Mais il avait aussi des arguments bien plus forts. Il estimait en effet que cette Deuxième Fondation avait besoin de décennies pour être viable et qu'elle ne pouvait être menenée à bien que par moi. Or mon espérance de vie maximum est de trois ans, sauf miracles de la médecine. Il avait incontestablement raison. Ne faut-il pas être fou pour me suivre dans le chemin du futur? Par ailleurs seul un sponsor compréhensif et passionné peut patronner un projet culturel qui ne peut être considéré qu'avec répugnance par un pur homme d'affaires. Or Socrate n'est ni Getty, ni même Costakis qui avec des moyens tres limités construisiit un ensemble, le premier du monde de peintures de l'avant-garde russe. Il ridiculisait du même coup tous les muséologues consultés par Socrate, et responsables de l'avortement douloureux de cette Deuxième Fondation.
Que faire? Comme ces fourmis dont on a dévasté la fourmilière et qui se mettent aussitôt au travail pour la reconstruire, je ne me résigne pas à abandonner un projet auquel je crois et qui est nécessaire à notre civilisation comme une petite chandelle allumée dans les ténêbres. Je vais donc me mettre en quête d'un sponsor susceptible de m'aider.

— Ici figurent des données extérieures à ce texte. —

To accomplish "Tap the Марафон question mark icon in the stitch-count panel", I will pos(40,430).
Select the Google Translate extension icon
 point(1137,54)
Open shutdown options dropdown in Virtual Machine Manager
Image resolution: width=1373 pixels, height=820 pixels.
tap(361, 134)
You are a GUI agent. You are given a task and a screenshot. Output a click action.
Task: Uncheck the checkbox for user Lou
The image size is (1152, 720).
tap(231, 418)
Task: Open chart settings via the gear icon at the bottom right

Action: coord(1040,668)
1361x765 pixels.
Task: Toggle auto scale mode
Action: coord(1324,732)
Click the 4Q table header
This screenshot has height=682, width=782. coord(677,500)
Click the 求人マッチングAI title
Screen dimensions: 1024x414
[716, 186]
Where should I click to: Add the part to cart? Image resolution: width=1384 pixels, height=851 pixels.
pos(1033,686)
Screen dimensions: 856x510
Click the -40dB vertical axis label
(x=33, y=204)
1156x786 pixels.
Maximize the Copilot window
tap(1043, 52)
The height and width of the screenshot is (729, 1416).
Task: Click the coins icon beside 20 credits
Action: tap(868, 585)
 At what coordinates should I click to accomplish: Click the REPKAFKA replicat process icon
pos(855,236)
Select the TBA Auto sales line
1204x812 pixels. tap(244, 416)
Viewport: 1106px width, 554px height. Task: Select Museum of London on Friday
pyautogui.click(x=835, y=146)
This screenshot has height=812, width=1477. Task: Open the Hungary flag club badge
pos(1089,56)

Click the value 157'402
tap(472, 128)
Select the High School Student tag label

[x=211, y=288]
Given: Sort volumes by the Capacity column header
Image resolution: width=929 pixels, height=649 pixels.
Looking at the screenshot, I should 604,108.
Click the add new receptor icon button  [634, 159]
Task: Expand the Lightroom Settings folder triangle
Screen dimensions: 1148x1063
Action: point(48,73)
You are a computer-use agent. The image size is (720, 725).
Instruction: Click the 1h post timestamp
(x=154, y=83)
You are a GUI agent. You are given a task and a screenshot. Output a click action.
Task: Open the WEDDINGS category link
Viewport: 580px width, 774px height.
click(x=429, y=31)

Par ailleurs l'important pour moi n'est pas la Fondation mais l'affection profonde que nous nous portons Socrate et moi et qui est indépendante des vicissitudes materielles Paradoxalement elle sort renforcée de sa décision de mise à mort de notre projet commun. Il me l'a en effet annoncée avec une extrême délicatesse et dans sa lettre qu'il m'adressa transparaissait une sorte de tendresse qui me toucha.
Je suis encore plus fou que je le pensais, mais c'est plus fort que moi. J'agis comme si j'avais vingt ans et toute la vie devant moi!
En dépit de ces bonnes résolutions, je me sens quand même perturbé, et mon corps avait par avance annoncé la décision de Socrate. Il accuse maintenant le choc.
Soyez heureux, vous qui êtes jeunes, courageux, travailleurs et en bonne santé. Dans le typhon qui s'annonce bien d'opportunités s'ouvriront à vous.
Il est 7h22, mais j'ai repris ce papier rédigé hier nuit à 2h28.
Bruno Lussato.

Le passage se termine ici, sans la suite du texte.